Material for the task =
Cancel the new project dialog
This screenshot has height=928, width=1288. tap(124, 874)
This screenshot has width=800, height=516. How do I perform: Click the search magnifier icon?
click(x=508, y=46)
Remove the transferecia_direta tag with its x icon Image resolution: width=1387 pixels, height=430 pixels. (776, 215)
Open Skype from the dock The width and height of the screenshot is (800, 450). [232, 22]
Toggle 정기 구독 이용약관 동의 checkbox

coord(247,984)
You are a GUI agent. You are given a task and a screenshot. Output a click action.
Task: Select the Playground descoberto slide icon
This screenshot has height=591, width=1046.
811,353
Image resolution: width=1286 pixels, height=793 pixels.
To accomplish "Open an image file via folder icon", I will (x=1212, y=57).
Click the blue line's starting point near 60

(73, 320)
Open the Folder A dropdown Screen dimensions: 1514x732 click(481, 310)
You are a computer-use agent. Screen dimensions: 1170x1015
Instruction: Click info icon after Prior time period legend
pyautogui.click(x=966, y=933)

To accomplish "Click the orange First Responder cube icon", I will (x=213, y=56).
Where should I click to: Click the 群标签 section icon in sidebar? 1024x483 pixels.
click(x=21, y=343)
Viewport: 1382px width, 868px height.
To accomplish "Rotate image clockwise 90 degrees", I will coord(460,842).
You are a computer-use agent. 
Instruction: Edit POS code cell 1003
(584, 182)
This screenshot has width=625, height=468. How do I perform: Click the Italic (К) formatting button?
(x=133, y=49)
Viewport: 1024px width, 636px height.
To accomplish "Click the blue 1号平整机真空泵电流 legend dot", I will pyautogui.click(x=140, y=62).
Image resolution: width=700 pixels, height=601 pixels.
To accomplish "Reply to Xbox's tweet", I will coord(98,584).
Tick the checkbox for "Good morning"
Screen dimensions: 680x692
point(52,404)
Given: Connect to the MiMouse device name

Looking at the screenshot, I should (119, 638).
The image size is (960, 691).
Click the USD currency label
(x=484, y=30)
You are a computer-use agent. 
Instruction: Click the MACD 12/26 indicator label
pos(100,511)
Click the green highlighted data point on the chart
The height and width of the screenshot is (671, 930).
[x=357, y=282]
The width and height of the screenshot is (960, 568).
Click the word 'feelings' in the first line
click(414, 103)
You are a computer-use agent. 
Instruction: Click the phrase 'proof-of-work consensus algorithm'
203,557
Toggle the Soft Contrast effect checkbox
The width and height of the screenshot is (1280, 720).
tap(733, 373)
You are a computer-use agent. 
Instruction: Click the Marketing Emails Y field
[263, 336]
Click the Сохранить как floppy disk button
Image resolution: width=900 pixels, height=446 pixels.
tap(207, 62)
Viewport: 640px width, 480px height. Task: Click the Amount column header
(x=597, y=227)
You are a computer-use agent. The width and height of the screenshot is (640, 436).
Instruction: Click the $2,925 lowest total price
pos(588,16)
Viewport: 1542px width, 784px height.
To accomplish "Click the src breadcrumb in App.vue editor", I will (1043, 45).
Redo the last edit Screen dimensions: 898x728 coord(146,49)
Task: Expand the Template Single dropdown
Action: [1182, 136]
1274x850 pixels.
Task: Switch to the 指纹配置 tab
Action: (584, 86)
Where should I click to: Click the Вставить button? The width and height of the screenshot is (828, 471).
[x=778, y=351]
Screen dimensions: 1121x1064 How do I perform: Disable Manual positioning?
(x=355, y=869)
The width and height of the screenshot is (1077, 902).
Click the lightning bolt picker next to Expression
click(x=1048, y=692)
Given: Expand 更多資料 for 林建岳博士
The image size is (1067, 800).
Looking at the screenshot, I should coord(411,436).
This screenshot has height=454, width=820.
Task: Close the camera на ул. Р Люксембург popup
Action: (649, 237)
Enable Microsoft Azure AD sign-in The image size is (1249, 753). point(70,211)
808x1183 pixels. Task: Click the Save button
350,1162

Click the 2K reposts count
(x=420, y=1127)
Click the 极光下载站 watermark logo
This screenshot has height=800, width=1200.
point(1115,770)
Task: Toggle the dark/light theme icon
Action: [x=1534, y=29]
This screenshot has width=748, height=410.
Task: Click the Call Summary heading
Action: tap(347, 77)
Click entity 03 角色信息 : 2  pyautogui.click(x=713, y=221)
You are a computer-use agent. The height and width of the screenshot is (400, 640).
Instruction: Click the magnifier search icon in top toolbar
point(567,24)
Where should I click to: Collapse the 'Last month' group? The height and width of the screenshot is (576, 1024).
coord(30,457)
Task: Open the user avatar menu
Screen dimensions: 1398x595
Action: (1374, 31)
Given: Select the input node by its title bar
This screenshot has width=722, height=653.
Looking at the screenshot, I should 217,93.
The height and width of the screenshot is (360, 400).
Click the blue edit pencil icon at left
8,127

Instructions to follow = Output all of the data in full, exactly as given.

Solution to this problem =
Cancel the new project dialog
This screenshot has height=928, width=1288. tap(124, 874)
This screenshot has width=800, height=516. How do I perform: Click the search magnifier icon?
click(x=508, y=46)
Remove the transferecia_direta tag with its x icon Image resolution: width=1387 pixels, height=430 pixels. (776, 215)
Open Skype from the dock The width and height of the screenshot is (800, 450). [232, 22]
Toggle 정기 구독 이용약관 동의 checkbox

coord(247,984)
You are a GUI agent. You are given a task and a screenshot. Output a click action.
Task: Select the Playground descoberto slide icon
This screenshot has height=591, width=1046.
811,353
Image resolution: width=1286 pixels, height=793 pixels.
To accomplish "Open an image file via folder icon", I will (x=1212, y=57).
Click the blue line's starting point near 60

(73, 320)
Open the Folder A dropdown Screen dimensions: 1514x732 click(481, 310)
You are a computer-use agent. Screen dimensions: 1170x1015
Instruction: Click info icon after Prior time period legend
pyautogui.click(x=966, y=933)

To accomplish "Click the orange First Responder cube icon", I will (x=213, y=56).
Where should I click to: Click the 群标签 section icon in sidebar? 1024x483 pixels.
click(x=21, y=343)
Viewport: 1382px width, 868px height.
To accomplish "Rotate image clockwise 90 degrees", I will coord(460,842).
You are a computer-use agent. 
Instruction: Edit POS code cell 1003
(584, 182)
This screenshot has width=625, height=468. How do I perform: Click the Italic (К) formatting button?
(x=133, y=49)
Viewport: 1024px width, 636px height.
To accomplish "Click the blue 1号平整机真空泵电流 legend dot", I will pyautogui.click(x=140, y=62).
Image resolution: width=700 pixels, height=601 pixels.
To accomplish "Reply to Xbox's tweet", I will coord(98,584).
Tick the checkbox for "Good morning"
Screen dimensions: 680x692
point(52,404)
Given: Connect to the MiMouse device name

Looking at the screenshot, I should (119, 638).
The image size is (960, 691).
Click the USD currency label
(x=484, y=30)
You are a computer-use agent. 
Instruction: Click the MACD 12/26 indicator label
pos(100,511)
Click the green highlighted data point on the chart
The height and width of the screenshot is (671, 930).
[x=357, y=282]
The width and height of the screenshot is (960, 568).
Click the word 'feelings' in the first line
click(414, 103)
You are a computer-use agent. 
Instruction: Click the phrase 'proof-of-work consensus algorithm'
203,557
Toggle the Soft Contrast effect checkbox
The width and height of the screenshot is (1280, 720).
tap(733, 373)
You are a computer-use agent. 
Instruction: Click the Marketing Emails Y field
[263, 336]
Click the Сохранить как floppy disk button
Image resolution: width=900 pixels, height=446 pixels.
tap(207, 62)
Viewport: 640px width, 480px height. Task: Click the Amount column header
(x=597, y=227)
You are a computer-use agent. The width and height of the screenshot is (640, 436).
Instruction: Click the $2,925 lowest total price
pos(588,16)
Viewport: 1542px width, 784px height.
To accomplish "Click the src breadcrumb in App.vue editor", I will (1043, 45).
Redo the last edit Screen dimensions: 898x728 coord(146,49)
Task: Expand the Template Single dropdown
Action: [1182, 136]
1274x850 pixels.
Task: Switch to the 指纹配置 tab
Action: (584, 86)
Where should I click to: Click the Вставить button? The width and height of the screenshot is (828, 471).
[x=778, y=351]
Screen dimensions: 1121x1064 How do I perform: Disable Manual positioning?
(x=355, y=869)
The width and height of the screenshot is (1077, 902).
Click the lightning bolt picker next to Expression
click(x=1048, y=692)
Given: Expand 更多資料 for 林建岳博士
The image size is (1067, 800).
Looking at the screenshot, I should coord(411,436).
This screenshot has height=454, width=820.
Task: Close the camera на ул. Р Люксембург popup
Action: (649, 237)
Enable Microsoft Azure AD sign-in The image size is (1249, 753). point(70,211)
808x1183 pixels. Task: Click the Save button
350,1162

Click the 2K reposts count
(x=420, y=1127)
Click the 极光下载站 watermark logo
This screenshot has height=800, width=1200.
point(1115,770)
Task: Toggle the dark/light theme icon
Action: [x=1534, y=29]
This screenshot has width=748, height=410.
Task: Click the Call Summary heading
Action: tap(347, 77)
Click entity 03 角色信息 : 2  pyautogui.click(x=713, y=221)
You are a computer-use agent. The height and width of the screenshot is (400, 640).
Instruction: Click the magnifier search icon in top toolbar
point(567,24)
Where should I click to: Collapse the 'Last month' group? The height and width of the screenshot is (576, 1024).
coord(30,457)
Task: Open the user avatar menu
Screen dimensions: 1398x595
Action: (1374, 31)
Given: Select the input node by its title bar
This screenshot has width=722, height=653.
Looking at the screenshot, I should 217,93.
The height and width of the screenshot is (360, 400).
Click the blue edit pencil icon at left
8,127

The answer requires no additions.